Aditya Rianjanu, Eka Nurfani, Tarmizi Taher
Greensusmater20263103
Publication Date (Web): May 25, 2026
Electrospun ZnO nanofiber membranes are promising candidates for photocatalytic water treatment, offering directional charge transport, high surface-to-volume ratio, and self-standing membrane architectures that enable straightforward catalyst retrieval and reuse, a critical advantage over dispersed semiconductor nanoparticle systems where post-treatment recovery remains a major bottleneck. However, the fabrication route fundamentally determines membrane morphology, mechanical integrity, retrievability, and photocatalytic performance. This review classifies electrospinning-based fabrication into three routes: the Ceramic Membrane Route (precursor/polymer blending followed by calcination), the Hierarchical Membrane Route (secondary ZnO growth on electrospun polymer scaffolds), and the Composite Membrane Route (direct electrospinning of pre-synthesized ZnO/polymer dispersions). The Ceramic Membrane Route yields high-crystallinity membranes with up to 100% pollutant degradation but poor mechanical integrity that hinders membrane retrieval. The Composite Membrane Route provides single-step fabrication with the best demonstrated reusability (10 cycles at 97–99% retention), 200-fold lower zinc leaching, and excellent mechanical robustness for repeated retrieval and deployment, positioning it as one of the more operationally mature options for near-term deployment.
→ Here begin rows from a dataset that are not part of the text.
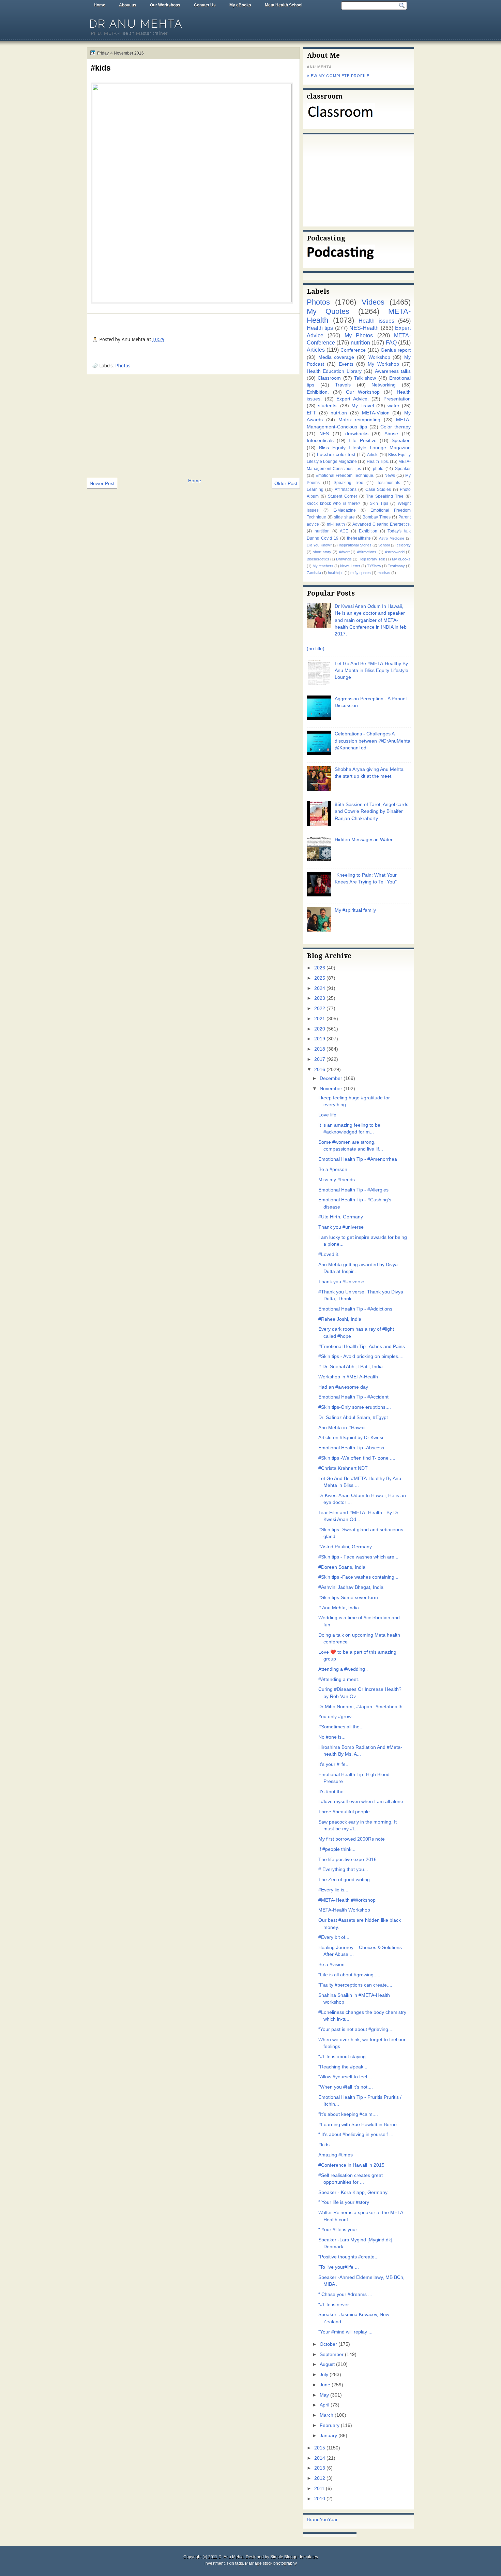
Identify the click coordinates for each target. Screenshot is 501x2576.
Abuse (391, 433)
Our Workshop (363, 392)
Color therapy (395, 426)
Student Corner (342, 496)
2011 (319, 2488)
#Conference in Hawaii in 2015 (351, 2165)
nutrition (360, 342)
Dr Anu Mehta (136, 23)
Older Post (285, 483)
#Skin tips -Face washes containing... (358, 1577)
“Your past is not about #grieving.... (356, 2029)
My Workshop (383, 364)
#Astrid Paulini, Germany (345, 1546)
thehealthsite (359, 538)
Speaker (403, 468)
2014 (319, 2458)
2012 (319, 2478)
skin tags (235, 2563)
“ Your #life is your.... (340, 2229)
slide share (344, 517)
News (389, 475)
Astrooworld (395, 552)
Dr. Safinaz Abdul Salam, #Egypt (353, 1417)
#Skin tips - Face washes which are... (358, 1557)
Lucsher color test (336, 454)
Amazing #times (335, 2154)
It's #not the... (333, 1791)
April (324, 2404)
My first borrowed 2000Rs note (351, 1839)
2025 (319, 978)
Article (373, 454)
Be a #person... (334, 1169)
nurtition (322, 531)
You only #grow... (336, 1716)
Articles (316, 350)
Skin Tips (379, 503)
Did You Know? (319, 545)
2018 (319, 1049)
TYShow (374, 566)
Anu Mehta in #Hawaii (341, 1427)
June (325, 2384)
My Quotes (328, 311)
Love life (327, 1114)
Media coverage (336, 357)
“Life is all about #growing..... (349, 1974)
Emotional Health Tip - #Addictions (355, 1309)
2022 (319, 1008)
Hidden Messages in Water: (364, 839)
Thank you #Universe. (342, 1281)
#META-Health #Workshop (347, 1900)
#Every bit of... (333, 1937)
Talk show (365, 378)
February (329, 2425)
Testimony (396, 566)
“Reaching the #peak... (342, 2066)
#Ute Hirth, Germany (340, 1216)
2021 (319, 1018)
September (332, 2354)
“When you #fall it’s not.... (345, 2087)
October (328, 2344)
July (324, 2374)
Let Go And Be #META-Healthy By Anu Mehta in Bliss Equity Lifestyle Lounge (371, 670)
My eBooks (240, 5)
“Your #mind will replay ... (345, 2331)
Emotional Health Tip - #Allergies (353, 1189)
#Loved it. (328, 1254)
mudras (384, 573)
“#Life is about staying (342, 2056)
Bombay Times (377, 517)
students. (328, 405)
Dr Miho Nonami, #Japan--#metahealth (360, 1706)
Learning (315, 489)
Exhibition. (318, 392)
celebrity (404, 545)
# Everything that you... (343, 1869)
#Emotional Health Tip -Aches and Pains (361, 1346)
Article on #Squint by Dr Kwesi (350, 1437)
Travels (343, 384)
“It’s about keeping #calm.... (348, 2114)
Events (346, 364)
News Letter (350, 566)
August (327, 2364)
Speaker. (401, 440)
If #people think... (336, 1849)
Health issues (376, 321)
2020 (319, 1028)
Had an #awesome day (343, 1387)
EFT (311, 412)
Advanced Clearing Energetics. (381, 524)
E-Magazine (344, 510)
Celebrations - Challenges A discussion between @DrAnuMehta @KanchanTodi (372, 740)
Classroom (329, 378)
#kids (101, 67)
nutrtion (339, 412)
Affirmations (345, 489)
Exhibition (368, 531)
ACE (344, 531)
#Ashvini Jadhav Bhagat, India (350, 1587)
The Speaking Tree (385, 496)
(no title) (315, 648)
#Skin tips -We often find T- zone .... (356, 1458)
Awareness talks (393, 371)
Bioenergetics (318, 559)
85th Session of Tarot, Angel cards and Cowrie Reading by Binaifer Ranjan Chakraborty (371, 811)
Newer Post (102, 483)
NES (324, 433)
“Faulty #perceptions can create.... (355, 1985)
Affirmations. (367, 552)
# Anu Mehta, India (338, 1607)
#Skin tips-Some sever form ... (350, 1597)
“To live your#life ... (338, 2267)
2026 (319, 967)
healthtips (336, 573)
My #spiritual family (355, 910)
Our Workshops (165, 5)
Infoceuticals (320, 440)
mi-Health (336, 524)
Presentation (397, 398)
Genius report (396, 350)
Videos (373, 302)
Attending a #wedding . (343, 1669)
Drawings (344, 559)
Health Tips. (378, 461)
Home (99, 5)
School (384, 545)
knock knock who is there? (333, 503)
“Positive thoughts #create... (348, 2256)
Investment (214, 2563)
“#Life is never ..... (337, 2304)
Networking (383, 384)
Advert (344, 552)
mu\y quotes (360, 573)
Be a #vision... (333, 1964)
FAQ (391, 342)
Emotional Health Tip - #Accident (353, 1397)
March (326, 2415)
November (331, 1088)
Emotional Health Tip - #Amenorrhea (357, 1159)
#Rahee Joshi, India (339, 1319)
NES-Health (364, 328)
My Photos (359, 335)
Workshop (379, 357)
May (324, 2395)
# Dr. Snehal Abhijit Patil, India (350, 1366)
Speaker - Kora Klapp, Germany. (353, 2192)
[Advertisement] (193, 425)
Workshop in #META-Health (348, 1376)
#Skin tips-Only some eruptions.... (354, 1407)
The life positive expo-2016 (347, 1859)
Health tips (320, 328)
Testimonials (388, 482)
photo (378, 468)
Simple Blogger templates (294, 2557)
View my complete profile (338, 76)
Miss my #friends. (337, 1179)
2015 (319, 2447)
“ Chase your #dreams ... (345, 2294)
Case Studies (378, 489)
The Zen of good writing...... (348, 1879)
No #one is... (332, 1737)
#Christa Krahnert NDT (343, 1468)
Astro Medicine (391, 538)
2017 (319, 1059)
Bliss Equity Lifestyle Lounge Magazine (365, 447)
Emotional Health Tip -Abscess (351, 1447)
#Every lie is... (333, 1889)
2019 (319, 1038)
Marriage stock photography (271, 2563)
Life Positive (362, 440)
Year (333, 2519)
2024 (319, 988)
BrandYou (317, 2519)
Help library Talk (372, 559)
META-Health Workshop (344, 1910)
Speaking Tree (348, 482)
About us (127, 5)
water (393, 405)
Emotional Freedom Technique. (345, 475)
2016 (319, 1069)
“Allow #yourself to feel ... (345, 2076)
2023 (319, 998)
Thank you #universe (341, 1227)
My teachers (323, 566)
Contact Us (205, 5)
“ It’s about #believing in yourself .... (356, 2134)
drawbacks (356, 433)
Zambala (314, 573)
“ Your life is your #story (343, 2202)
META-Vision (376, 412)
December (331, 1078)
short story (322, 552)
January (328, 2435)
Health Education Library (334, 371)
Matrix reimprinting (359, 419)
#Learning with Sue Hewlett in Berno (357, 2124)
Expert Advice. (352, 398)
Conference (353, 350)
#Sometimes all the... (341, 1726)
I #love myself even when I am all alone (360, 1801)
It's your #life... (334, 1764)
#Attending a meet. (338, 1679)
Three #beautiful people (344, 1811)
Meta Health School (283, 5)
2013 (319, 2468)
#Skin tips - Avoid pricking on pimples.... (361, 1356)
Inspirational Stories (355, 545)
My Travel (362, 405)
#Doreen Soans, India (341, 1567)
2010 (319, 2498)
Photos (122, 365)
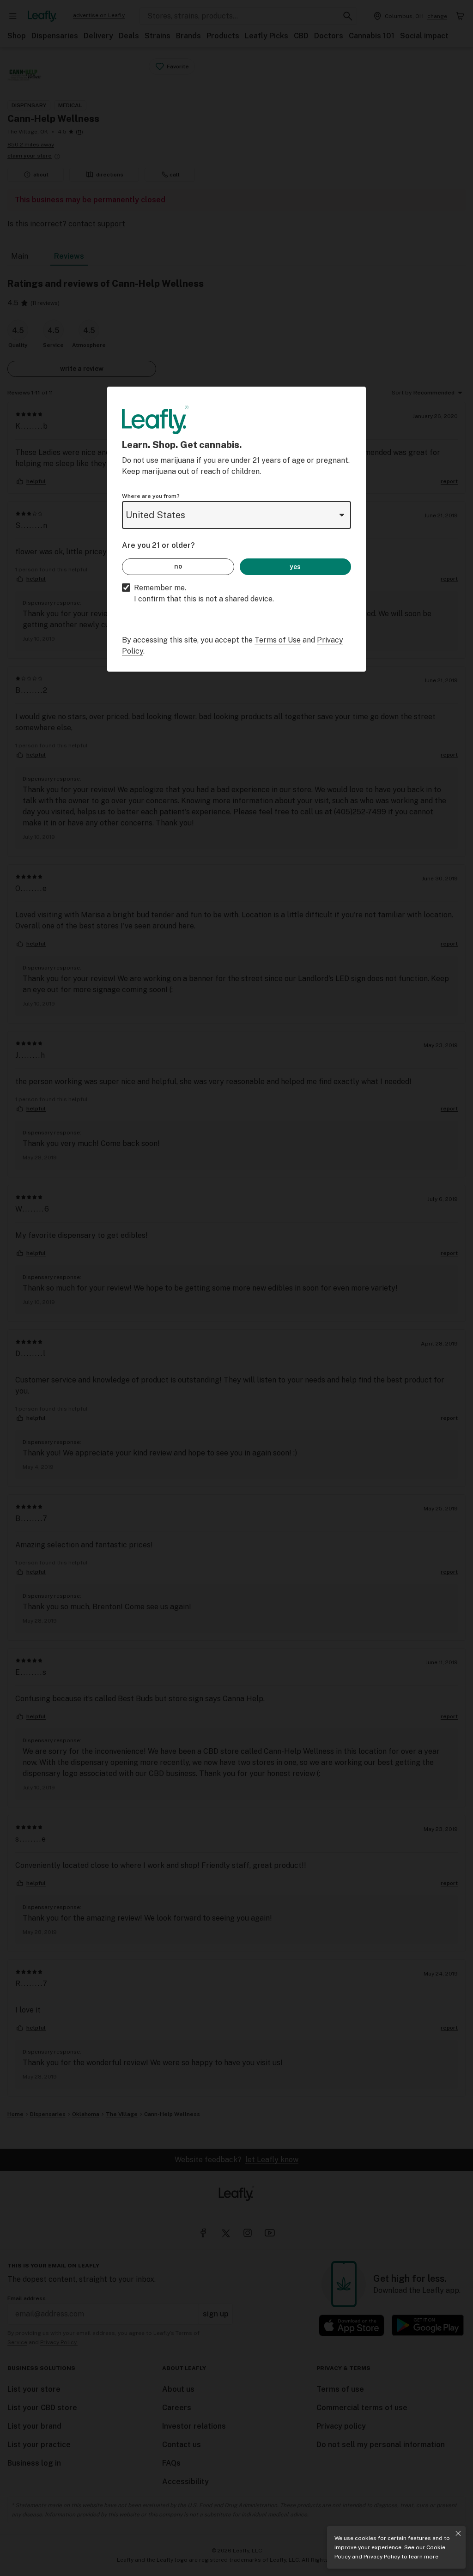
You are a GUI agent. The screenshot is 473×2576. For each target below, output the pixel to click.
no (178, 566)
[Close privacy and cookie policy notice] (458, 2533)
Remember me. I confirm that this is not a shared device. (204, 593)
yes (295, 566)
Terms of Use (278, 640)
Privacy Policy (382, 2556)
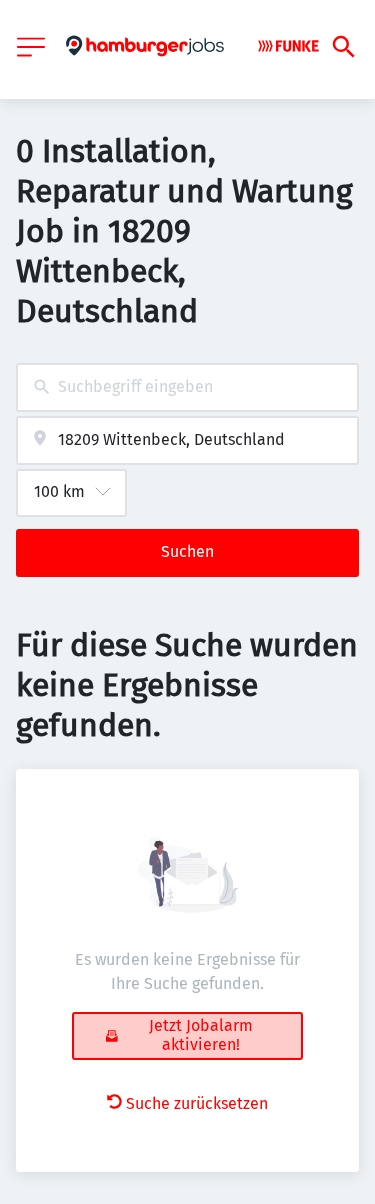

The Hierarchical Membrane Route delivers the highest surface area, the fastest degradation kinetics, and uniquely combines photocatalysis with membrane filtration in a single device, making it a particularly promising long-term direction once its multi-step processing is streamlined and continuous-flow scale-up is realized. This comparative framework guides the selection of fabrication strategy based on membrane retrievability, performance, and development-stage requirements.